In a similar vein, according to Yun (2015), shamans performing rituals in Jeju Island (South Korea) become overconcerned with aesthetics when tourists and media are in the audience and rituals are often shortened for the stage.

Changes due to adaptation of the performance for the stage have also taken place for samba de roda, as observed by Graeff (2016), whereby performances become shorter, less improvised and more rehearsed and the mode shifts from participatory to presentational (I will return to the changes that social dances go through when adapted for the stage in more detail in 2.8).

Kalbeliya is another tradition that has been affected by UNESCO’s recognition through institutionalisation.

Joncheere (2015) reports that the transmission of the dance has changed and this could affect the dance itself, as it is now taught in schools, whereas traditionally it was only taught through informal observation. Moreover, Joncheere (2015, p. 90) observed what she calls ‘a “purist” wave in Kalbeliya performances in recent years that was mainly enforced by Rajasthani folklorist-managers’.

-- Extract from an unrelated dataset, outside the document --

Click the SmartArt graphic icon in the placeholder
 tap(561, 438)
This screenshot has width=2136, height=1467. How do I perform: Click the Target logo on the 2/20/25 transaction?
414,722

Thus, this is an example of the ‘freezing’ of heritage that UNESCO warns against.

The concern about stagnation and freezing of a ritual that may become too formal because of the UNESCO’s recognition was voiced by community members regarding the practice of Toshidon, as mentioned by Foster (2015).

Another issue relating to change in practices is over-simplification, due to the heritage identification process and the inventory-making involved.

For instance, Macchiarella (2008, p. 9) argues that ‘Sardinian multipart singing by chording has a great complexity of which there is not absolutely trace in Unesco proclamation acts’ as the cataloguing process simplifies musical complexity.

Similarly, Graeff (2016, p. 416) argues (referring to the subjectivity of a performer) that there are values in samba de roda that ‘can only be grasped, transmitted, understood and valued by sensing them through experience, as and within practice’ and these can never be catalogued in an inventory.

I will return to the subjectivity and feelings involved in ICH in the Conceptual Framework chapter.

Freezing Intangible Cultural Heritage and Fluid Authenticity

A solution to ‘freezing’ and, I would add, oversimplification, has been suggested by Bakka (2015) who argues that, normally, the documentation in support of nominations tend to privilege manuals or instructions in a linear and simple form.

What Bakka (2015, p. 152) proposes instead is to record and archive many realisations [14] of the practice, which can be used as ‘inspiration and knowledge base to support the continued practice’, rather than as a set of instructions.

Changes to a practice sometimes can be seen as adaptations that allow a practice to survive, following the loss of its original context.

Wong (2009, p. 34), for example, acknowledges that Kun Qu opera ‘has lost its traditional habitat forever’ and how it ‘will evolve . . . depends . . . on the whims of a modern mass audience, on policies shaped by the national and local government, and on the quality of local leadership and supporters.’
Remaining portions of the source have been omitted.